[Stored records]

▽

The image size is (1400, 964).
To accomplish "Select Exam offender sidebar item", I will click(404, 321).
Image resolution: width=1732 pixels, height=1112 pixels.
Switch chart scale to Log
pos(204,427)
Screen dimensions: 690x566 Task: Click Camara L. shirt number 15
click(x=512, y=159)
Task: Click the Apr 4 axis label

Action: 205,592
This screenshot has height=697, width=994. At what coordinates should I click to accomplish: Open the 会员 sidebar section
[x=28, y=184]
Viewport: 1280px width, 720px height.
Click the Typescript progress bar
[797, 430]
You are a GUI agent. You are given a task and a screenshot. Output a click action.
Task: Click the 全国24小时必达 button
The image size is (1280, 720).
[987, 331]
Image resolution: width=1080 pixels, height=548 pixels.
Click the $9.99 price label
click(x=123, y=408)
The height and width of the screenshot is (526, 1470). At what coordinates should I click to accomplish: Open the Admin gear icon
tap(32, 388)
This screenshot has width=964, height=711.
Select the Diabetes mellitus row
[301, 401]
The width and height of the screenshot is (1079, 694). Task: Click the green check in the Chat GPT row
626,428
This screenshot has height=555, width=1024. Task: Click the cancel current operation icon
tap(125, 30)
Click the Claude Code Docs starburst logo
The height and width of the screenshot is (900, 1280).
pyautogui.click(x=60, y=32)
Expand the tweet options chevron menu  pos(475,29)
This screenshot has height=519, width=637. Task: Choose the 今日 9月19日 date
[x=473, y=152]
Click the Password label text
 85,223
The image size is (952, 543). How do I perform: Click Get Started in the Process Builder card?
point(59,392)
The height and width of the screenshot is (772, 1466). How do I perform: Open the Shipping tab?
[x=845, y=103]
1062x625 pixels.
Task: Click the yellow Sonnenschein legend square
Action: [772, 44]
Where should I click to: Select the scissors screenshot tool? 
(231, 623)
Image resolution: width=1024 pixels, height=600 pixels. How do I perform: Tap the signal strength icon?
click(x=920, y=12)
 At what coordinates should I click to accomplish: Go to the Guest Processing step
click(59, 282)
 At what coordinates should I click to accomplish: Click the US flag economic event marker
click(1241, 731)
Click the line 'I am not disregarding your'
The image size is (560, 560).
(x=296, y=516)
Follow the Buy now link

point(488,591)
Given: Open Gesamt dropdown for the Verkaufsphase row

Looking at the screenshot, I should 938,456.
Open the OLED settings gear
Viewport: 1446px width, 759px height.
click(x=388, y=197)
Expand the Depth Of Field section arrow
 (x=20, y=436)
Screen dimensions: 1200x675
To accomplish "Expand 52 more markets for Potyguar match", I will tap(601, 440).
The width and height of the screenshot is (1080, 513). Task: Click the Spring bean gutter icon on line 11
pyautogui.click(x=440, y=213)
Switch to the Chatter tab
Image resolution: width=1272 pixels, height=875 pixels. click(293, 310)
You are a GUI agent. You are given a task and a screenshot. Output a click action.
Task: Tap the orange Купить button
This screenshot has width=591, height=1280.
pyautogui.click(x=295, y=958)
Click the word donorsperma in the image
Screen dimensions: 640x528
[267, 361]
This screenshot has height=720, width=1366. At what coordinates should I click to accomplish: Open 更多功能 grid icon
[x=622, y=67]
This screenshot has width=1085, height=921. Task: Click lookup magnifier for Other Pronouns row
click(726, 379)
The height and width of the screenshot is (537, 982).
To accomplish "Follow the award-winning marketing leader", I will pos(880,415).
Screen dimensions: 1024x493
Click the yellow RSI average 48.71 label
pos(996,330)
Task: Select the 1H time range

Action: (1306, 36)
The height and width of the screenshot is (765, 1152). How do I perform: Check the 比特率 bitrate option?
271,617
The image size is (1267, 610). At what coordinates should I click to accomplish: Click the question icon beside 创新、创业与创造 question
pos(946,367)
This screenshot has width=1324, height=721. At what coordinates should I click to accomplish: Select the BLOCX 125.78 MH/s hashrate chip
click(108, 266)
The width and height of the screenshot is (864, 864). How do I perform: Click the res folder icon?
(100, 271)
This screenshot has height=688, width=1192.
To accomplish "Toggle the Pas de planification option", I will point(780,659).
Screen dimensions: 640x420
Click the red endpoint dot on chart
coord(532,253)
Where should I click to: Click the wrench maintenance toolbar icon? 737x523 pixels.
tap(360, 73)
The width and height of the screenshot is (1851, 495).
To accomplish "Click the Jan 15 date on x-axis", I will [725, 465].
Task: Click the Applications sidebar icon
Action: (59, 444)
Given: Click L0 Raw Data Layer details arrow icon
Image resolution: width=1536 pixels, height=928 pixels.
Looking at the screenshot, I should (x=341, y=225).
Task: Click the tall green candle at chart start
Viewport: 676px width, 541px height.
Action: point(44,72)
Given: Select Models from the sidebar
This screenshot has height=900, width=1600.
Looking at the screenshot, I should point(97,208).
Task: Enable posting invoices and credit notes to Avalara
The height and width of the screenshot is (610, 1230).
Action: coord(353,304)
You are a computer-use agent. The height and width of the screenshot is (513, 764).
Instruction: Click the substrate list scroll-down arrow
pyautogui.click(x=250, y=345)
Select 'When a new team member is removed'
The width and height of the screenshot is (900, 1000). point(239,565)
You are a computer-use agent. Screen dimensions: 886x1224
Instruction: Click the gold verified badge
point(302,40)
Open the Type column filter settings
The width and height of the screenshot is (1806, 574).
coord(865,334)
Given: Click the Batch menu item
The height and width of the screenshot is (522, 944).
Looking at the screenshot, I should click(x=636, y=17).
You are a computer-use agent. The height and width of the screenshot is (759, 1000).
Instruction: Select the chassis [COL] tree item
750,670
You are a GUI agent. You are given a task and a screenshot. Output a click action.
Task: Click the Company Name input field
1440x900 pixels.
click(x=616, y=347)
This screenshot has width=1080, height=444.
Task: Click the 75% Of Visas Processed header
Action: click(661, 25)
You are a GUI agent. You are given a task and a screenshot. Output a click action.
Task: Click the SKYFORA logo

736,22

△

The records above are to be given again in full, exactly.

The image size is (1400, 964).
To accomplish "Select Exam offender sidebar item", I will click(404, 321).
Image resolution: width=1732 pixels, height=1112 pixels.
Switch chart scale to Log
pos(204,427)
Screen dimensions: 690x566 Task: Click Camara L. shirt number 15
click(x=512, y=159)
Task: Click the Apr 4 axis label

Action: 205,592
This screenshot has height=697, width=994. At what coordinates should I click to accomplish: Open the 会员 sidebar section
[x=28, y=184]
Viewport: 1280px width, 720px height.
Click the Typescript progress bar
[797, 430]
You are a GUI agent. You are given a task and a screenshot. Output a click action.
Task: Click the 全国24小时必达 button
The image size is (1280, 720).
[987, 331]
Image resolution: width=1080 pixels, height=548 pixels.
Click the $9.99 price label
click(x=123, y=408)
The height and width of the screenshot is (526, 1470). At what coordinates should I click to accomplish: Open the Admin gear icon
tap(32, 388)
This screenshot has width=964, height=711.
Select the Diabetes mellitus row
[301, 401]
The width and height of the screenshot is (1079, 694). Task: Click the green check in the Chat GPT row
626,428
This screenshot has height=555, width=1024. Task: Click the cancel current operation icon
tap(125, 30)
Click the Claude Code Docs starburst logo
The height and width of the screenshot is (900, 1280).
pyautogui.click(x=60, y=32)
Expand the tweet options chevron menu  pos(475,29)
This screenshot has height=519, width=637. Task: Choose the 今日 9月19日 date
[x=473, y=152]
Click the Password label text
 85,223
The image size is (952, 543). How do I perform: Click Get Started in the Process Builder card?
point(59,392)
The height and width of the screenshot is (772, 1466). How do I perform: Open the Shipping tab?
[x=845, y=103]
1062x625 pixels.
Task: Click the yellow Sonnenschein legend square
Action: [772, 44]
Where should I click to: Select the scissors screenshot tool? 
(231, 623)
Image resolution: width=1024 pixels, height=600 pixels. How do I perform: Tap the signal strength icon?
click(x=920, y=12)
 At what coordinates should I click to accomplish: Go to the Guest Processing step
click(59, 282)
 At what coordinates should I click to accomplish: Click the US flag economic event marker
click(1241, 731)
Click the line 'I am not disregarding your'
The image size is (560, 560).
(x=296, y=516)
Follow the Buy now link

point(488,591)
Given: Open Gesamt dropdown for the Verkaufsphase row

Looking at the screenshot, I should 938,456.
Open the OLED settings gear
Viewport: 1446px width, 759px height.
click(x=388, y=197)
Expand the Depth Of Field section arrow
 (x=20, y=436)
Screen dimensions: 1200x675
To accomplish "Expand 52 more markets for Potyguar match", I will tap(601, 440).
The width and height of the screenshot is (1080, 513). Task: Click the Spring bean gutter icon on line 11
pyautogui.click(x=440, y=213)
Switch to the Chatter tab
Image resolution: width=1272 pixels, height=875 pixels. click(293, 310)
You are a GUI agent. You are given a task and a screenshot. Output a click action.
Task: Tap the orange Купить button
This screenshot has width=591, height=1280.
pyautogui.click(x=295, y=958)
Click the word donorsperma in the image
Screen dimensions: 640x528
[267, 361]
This screenshot has height=720, width=1366. At what coordinates should I click to accomplish: Open 更多功能 grid icon
[x=622, y=67]
This screenshot has width=1085, height=921. Task: Click lookup magnifier for Other Pronouns row
click(726, 379)
The height and width of the screenshot is (537, 982).
To accomplish "Follow the award-winning marketing leader", I will pos(880,415).
Screen dimensions: 1024x493
Click the yellow RSI average 48.71 label
pos(996,330)
Task: Select the 1H time range

Action: (1306, 36)
The height and width of the screenshot is (765, 1152). How do I perform: Check the 比特率 bitrate option?
271,617
The image size is (1267, 610). At what coordinates should I click to accomplish: Click the question icon beside 创新、创业与创造 question
pos(946,367)
This screenshot has width=1324, height=721. At what coordinates should I click to accomplish: Select the BLOCX 125.78 MH/s hashrate chip
click(108, 266)
The width and height of the screenshot is (864, 864). How do I perform: Click the res folder icon?
(100, 271)
This screenshot has height=688, width=1192.
To accomplish "Toggle the Pas de planification option", I will point(780,659).
Screen dimensions: 640x420
Click the red endpoint dot on chart
coord(532,253)
Where should I click to: Click the wrench maintenance toolbar icon? 737x523 pixels.
tap(360, 73)
The width and height of the screenshot is (1851, 495).
To accomplish "Click the Jan 15 date on x-axis", I will [725, 465].
Task: Click the Applications sidebar icon
Action: (59, 444)
Given: Click L0 Raw Data Layer details arrow icon
Image resolution: width=1536 pixels, height=928 pixels.
Looking at the screenshot, I should (x=341, y=225).
Task: Click the tall green candle at chart start
Viewport: 676px width, 541px height.
Action: point(44,72)
Given: Select Models from the sidebar
This screenshot has height=900, width=1600.
Looking at the screenshot, I should point(97,208).
Task: Enable posting invoices and credit notes to Avalara
The height and width of the screenshot is (610, 1230).
Action: coord(353,304)
You are a computer-use agent. The height and width of the screenshot is (513, 764).
Instruction: Click the substrate list scroll-down arrow
pyautogui.click(x=250, y=345)
Select 'When a new team member is removed'
The width and height of the screenshot is (900, 1000). point(239,565)
You are a computer-use agent. Screen dimensions: 886x1224
Instruction: Click the gold verified badge
point(302,40)
Open the Type column filter settings
The width and height of the screenshot is (1806, 574).
coord(865,334)
Given: Click the Batch menu item
The height and width of the screenshot is (522, 944).
Looking at the screenshot, I should click(x=636, y=17).
You are a computer-use agent. The height and width of the screenshot is (759, 1000).
Instruction: Select the chassis [COL] tree item
750,670
You are a GUI agent. You are given a task and a screenshot. Output a click action.
Task: Click the Company Name input field
1440x900 pixels.
click(x=616, y=347)
This screenshot has width=1080, height=444.
Task: Click the 75% Of Visas Processed header
Action: click(661, 25)
You are a GUI agent. You are given a task and a screenshot. Output a click action.
Task: Click the SKYFORA logo

736,22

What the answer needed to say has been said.